[GE users] Libraries present on execution hosts.

Reuti reuti at staff.uni-marburg.de
Thu Apr 14 15:21:13 BST 2005


I meant the entry:

qtype                 BATCH INTERACTIVE

in your queue definition. But I think, without this the job wouldn't try 
to start at all.

JONATHAN SELANDER wrote:
> qsh said it started ok twice, but i never got an xterm window. The logs didn't tell me much either.
> 
> I never remember setting a "queue type", what do you mean by this?
> 
> Also, does SGE split jobs on different nodes if one is too heavily loaded? Or does it simply choose the least loaded node and run the entire job on that one until it's finished?

The last choice you mentioned: the job will run there up to the end.

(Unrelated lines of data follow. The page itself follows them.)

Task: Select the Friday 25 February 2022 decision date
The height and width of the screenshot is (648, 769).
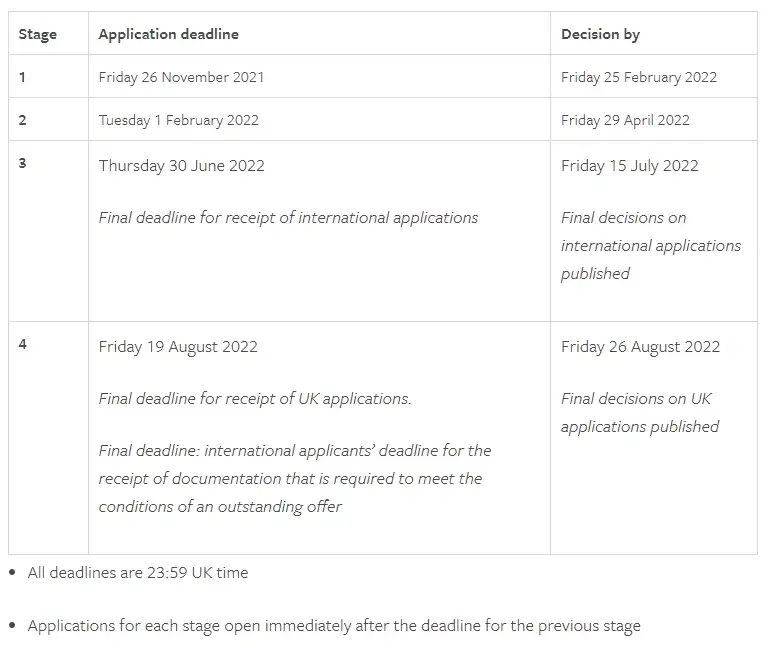Action: tap(638, 77)
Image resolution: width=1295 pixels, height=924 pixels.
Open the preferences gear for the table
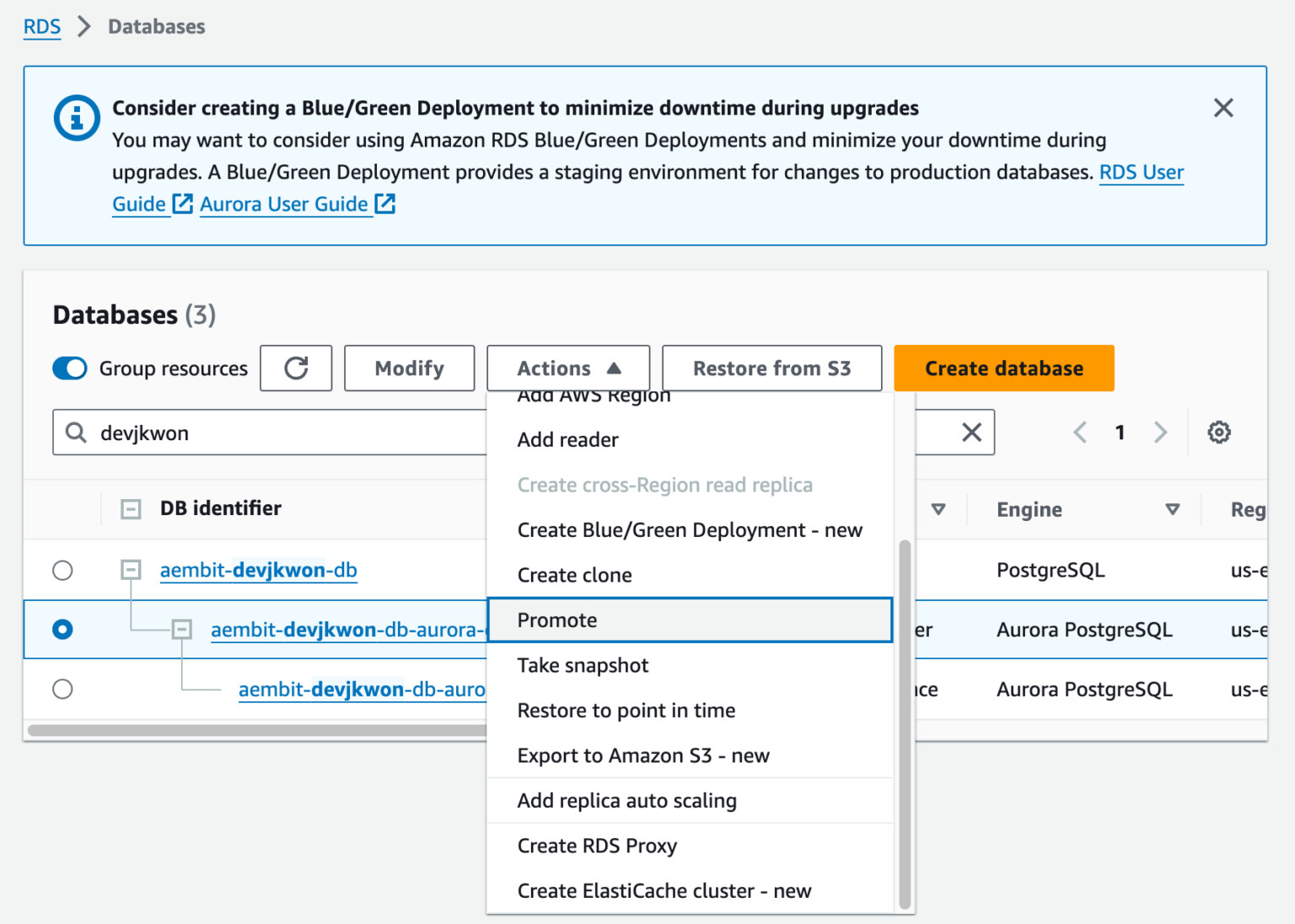coord(1218,432)
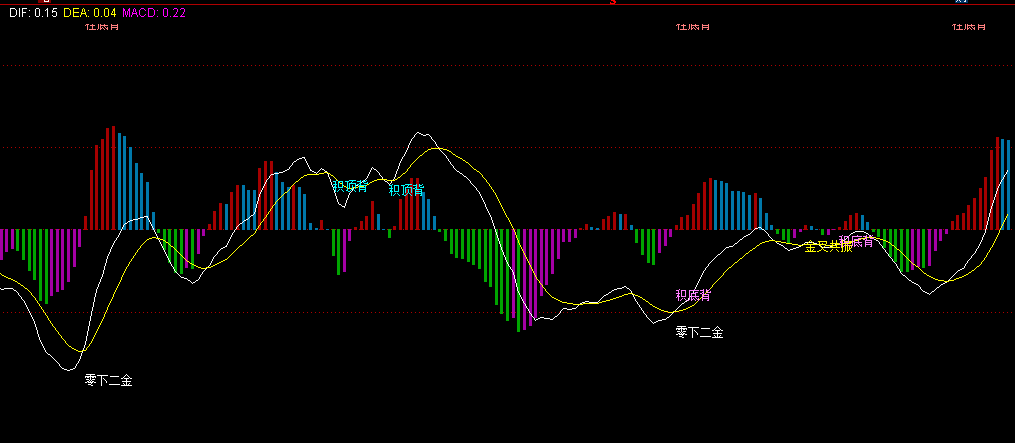Select the yellow DEA: 0.04 readout
The height and width of the screenshot is (443, 1015).
pyautogui.click(x=89, y=13)
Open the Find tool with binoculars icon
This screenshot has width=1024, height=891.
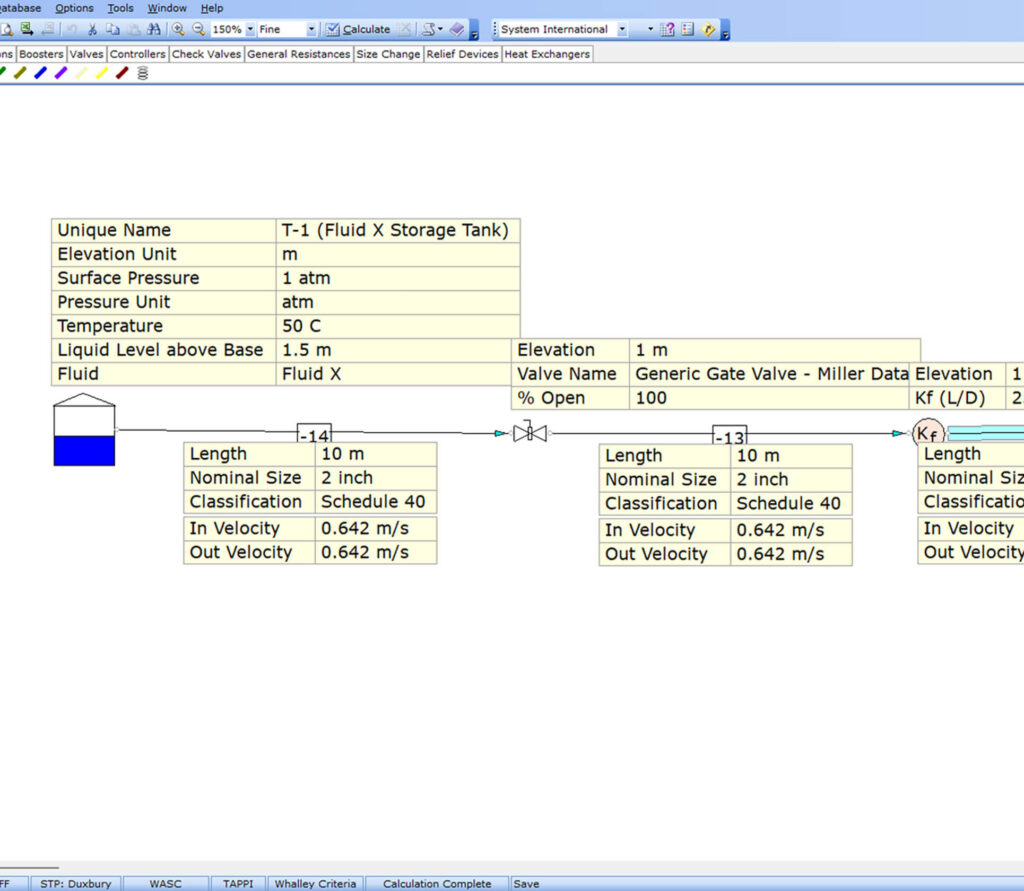click(154, 30)
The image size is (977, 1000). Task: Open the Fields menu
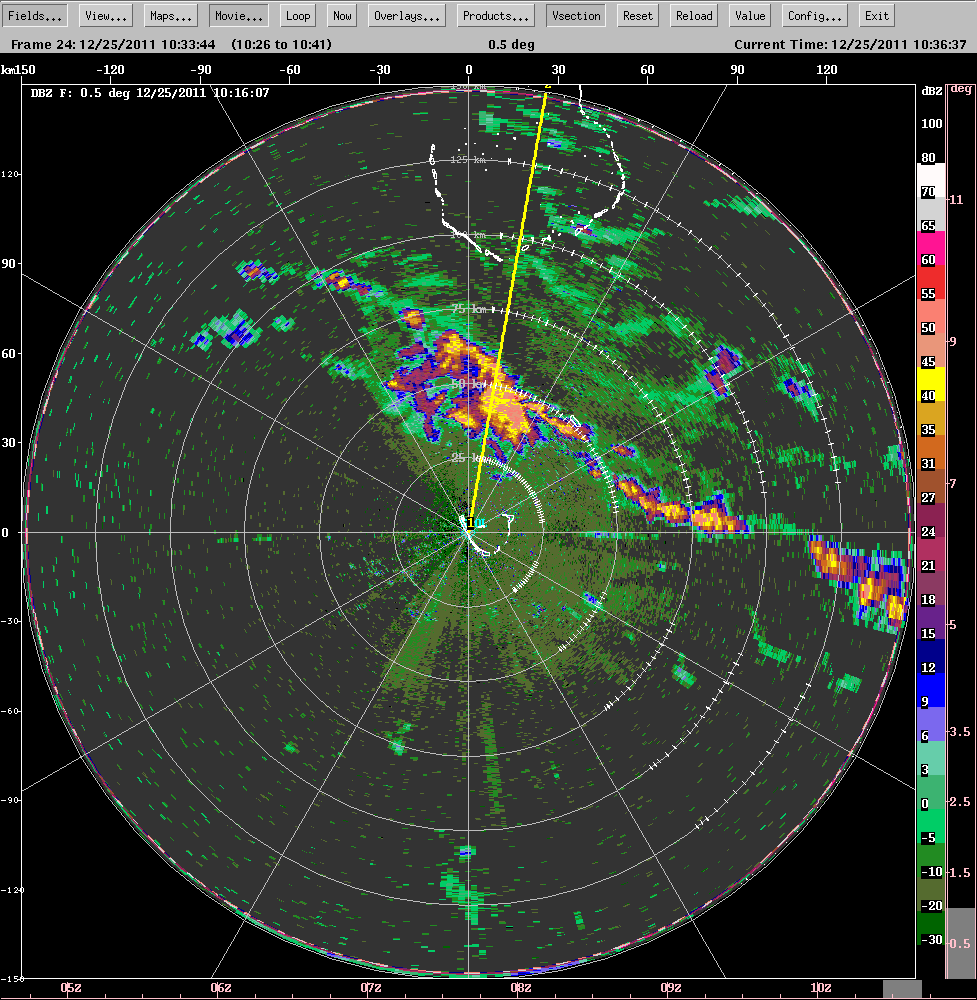coord(35,15)
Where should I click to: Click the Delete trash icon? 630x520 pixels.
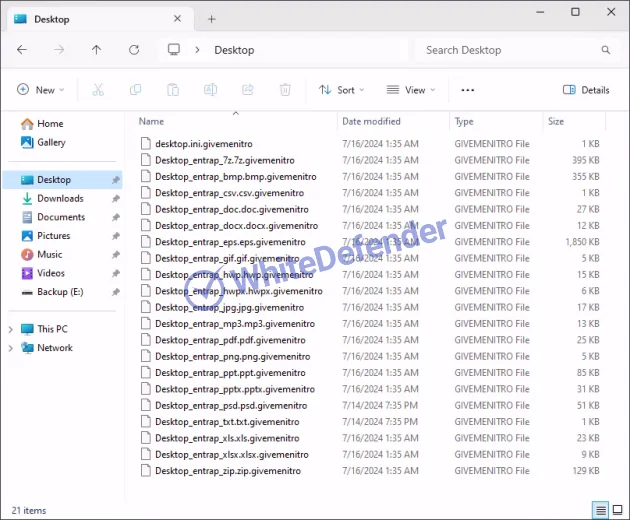tap(285, 90)
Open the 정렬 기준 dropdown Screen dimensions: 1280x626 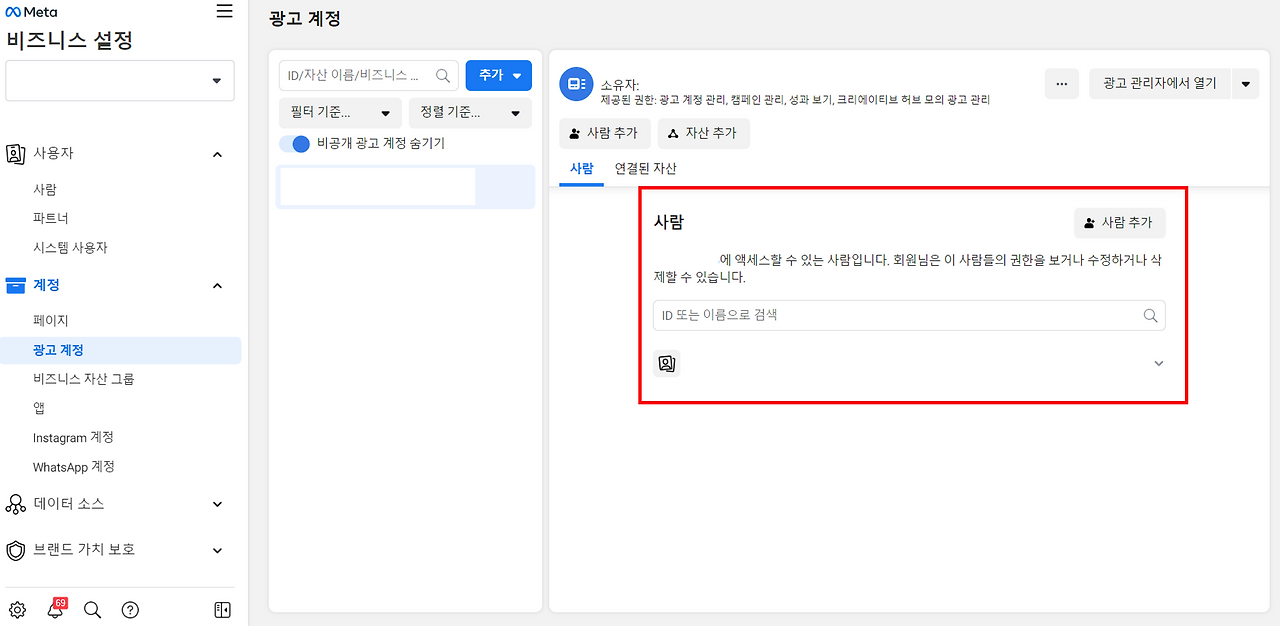(x=470, y=112)
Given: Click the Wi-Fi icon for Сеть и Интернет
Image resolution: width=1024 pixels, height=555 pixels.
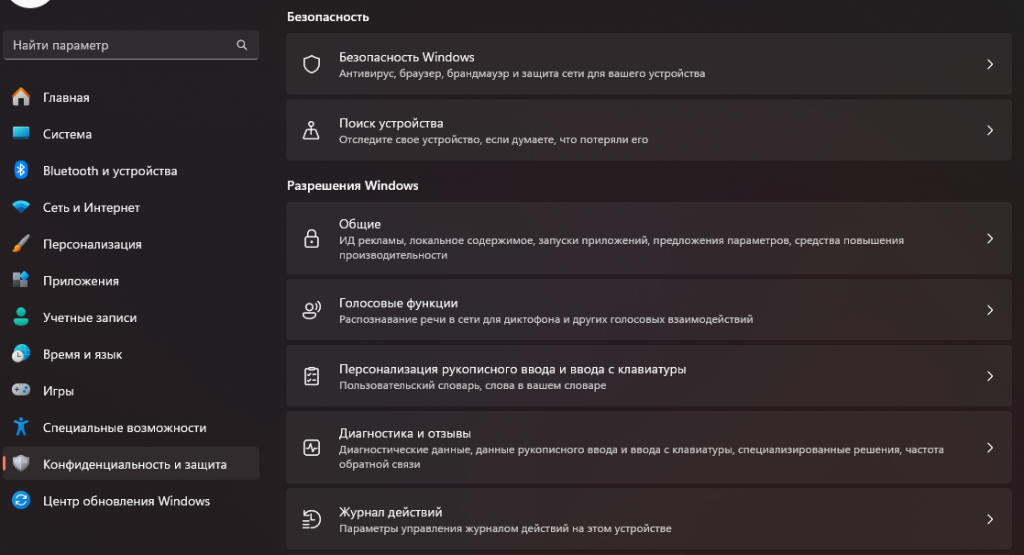Looking at the screenshot, I should (21, 207).
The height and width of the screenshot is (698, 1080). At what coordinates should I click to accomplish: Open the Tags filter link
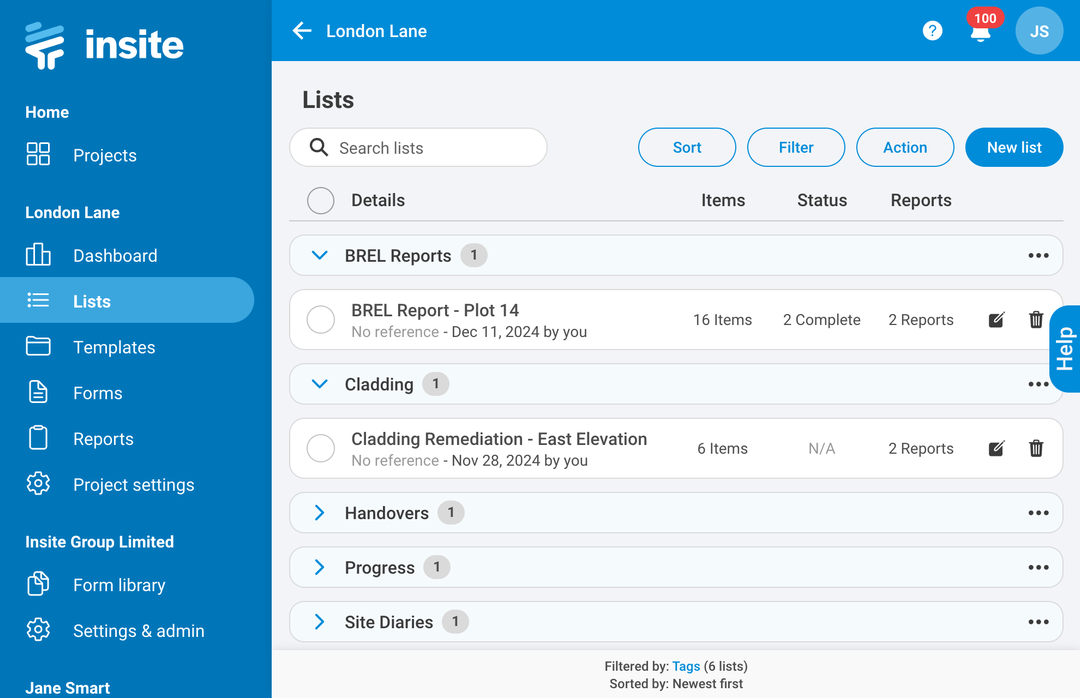click(686, 666)
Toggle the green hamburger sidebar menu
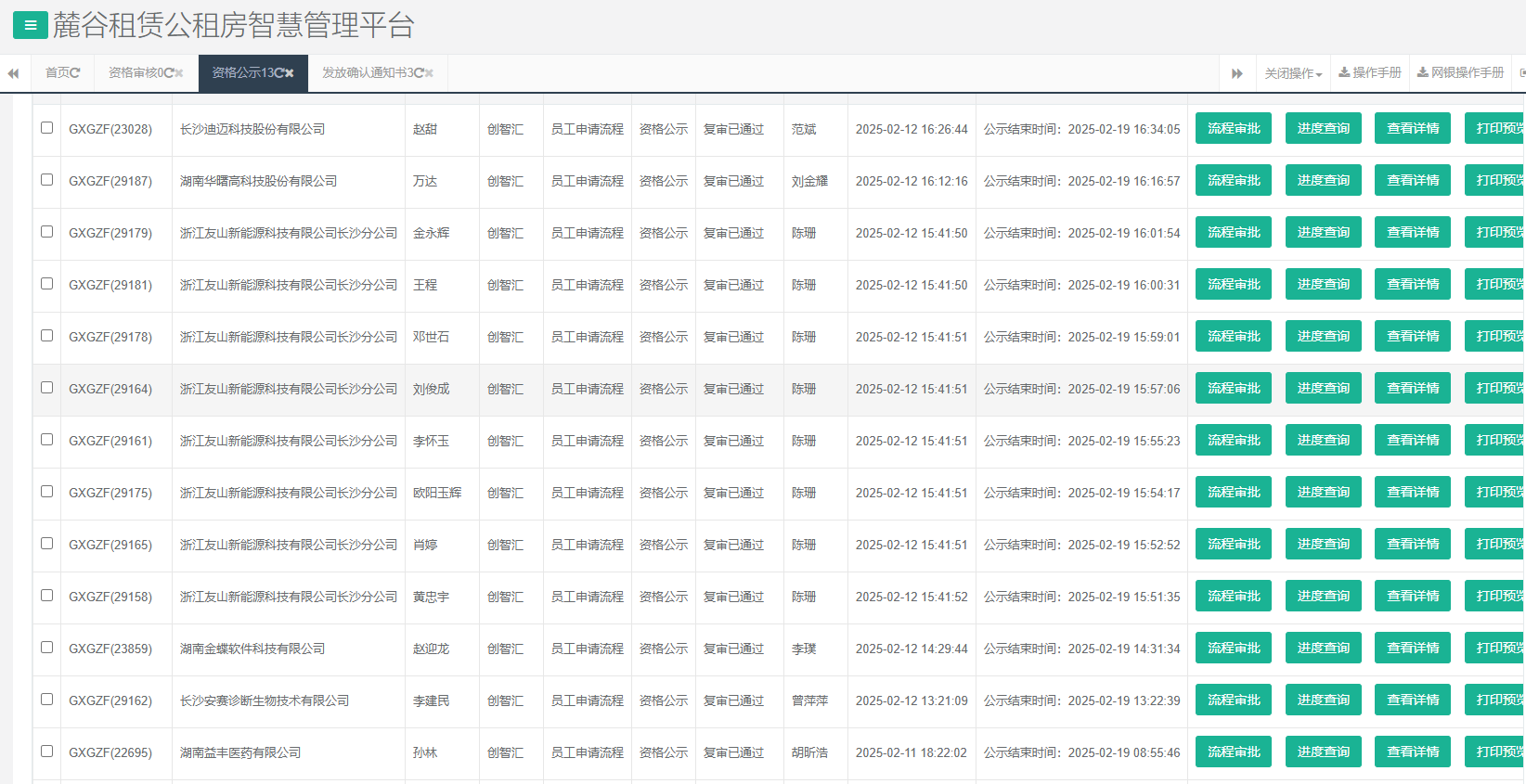This screenshot has height=784, width=1526. [x=30, y=25]
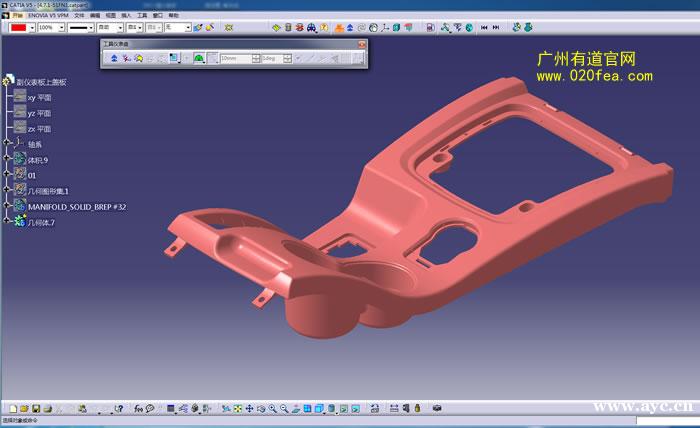The height and width of the screenshot is (428, 700).
Task: Click the Save icon in bottom toolbar
Action: coord(36,408)
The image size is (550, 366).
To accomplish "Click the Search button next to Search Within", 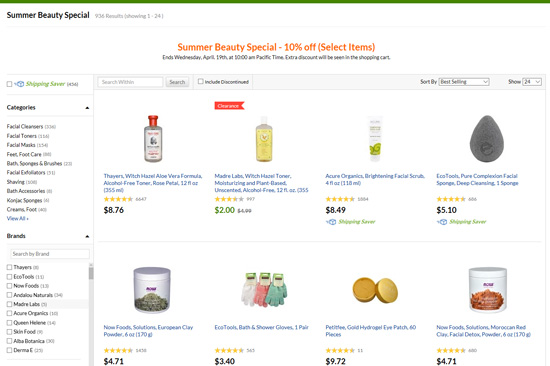I will (177, 82).
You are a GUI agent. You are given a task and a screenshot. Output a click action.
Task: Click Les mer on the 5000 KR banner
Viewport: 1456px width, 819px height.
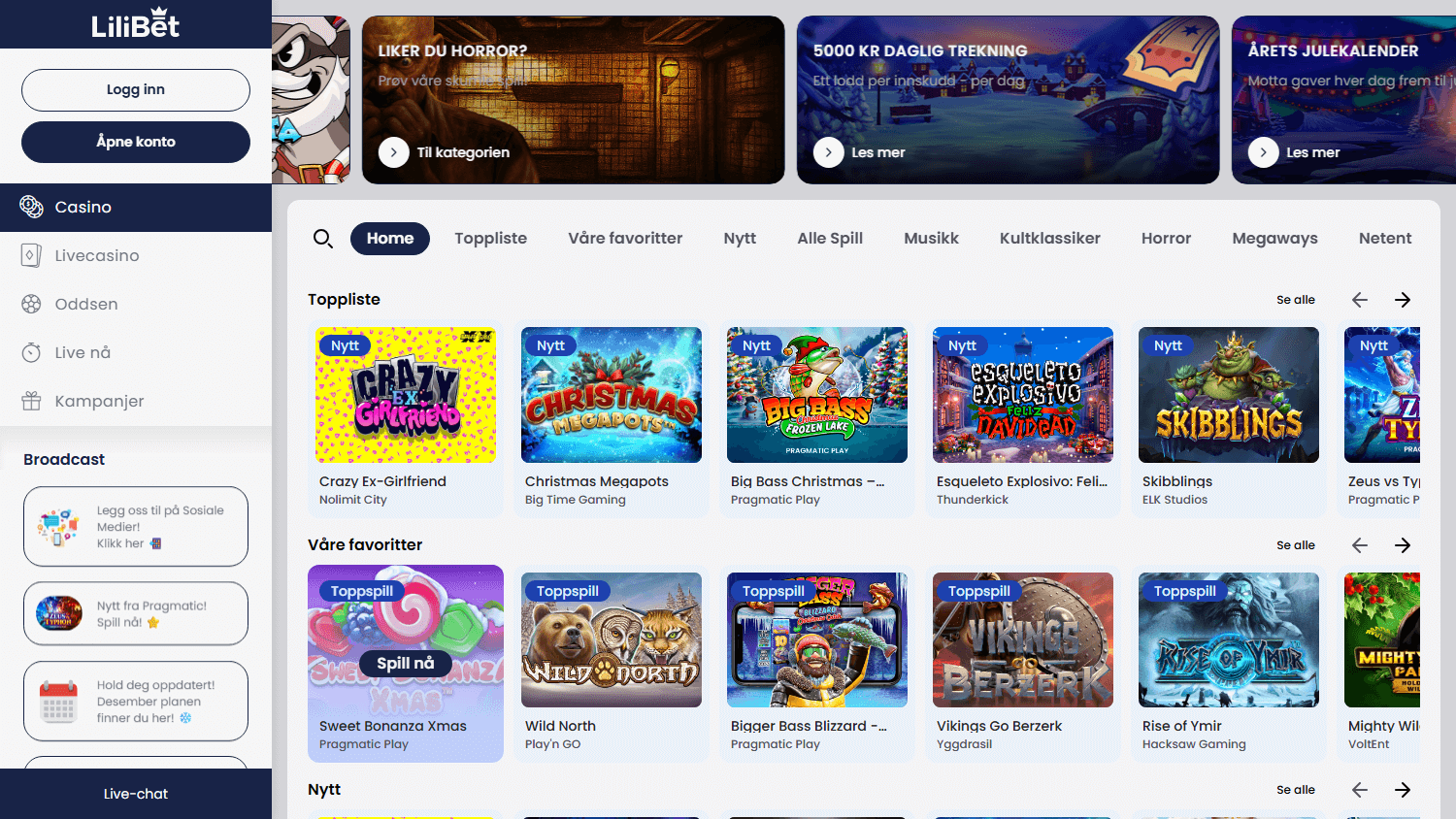click(860, 151)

If 
you want to relocate some jobs, you have to make some kind of 
checkpointing and then it would be possible to move the job to another node.

Depending on your setup, just limit the total slots of a node to the 
number of CPUs inside. This way you will never get a too high load on 
any node.

> 
> I'm tying to make a program that uses a lot of resources until i notice that all nodes are getting loaded, but i didn't succeed very well.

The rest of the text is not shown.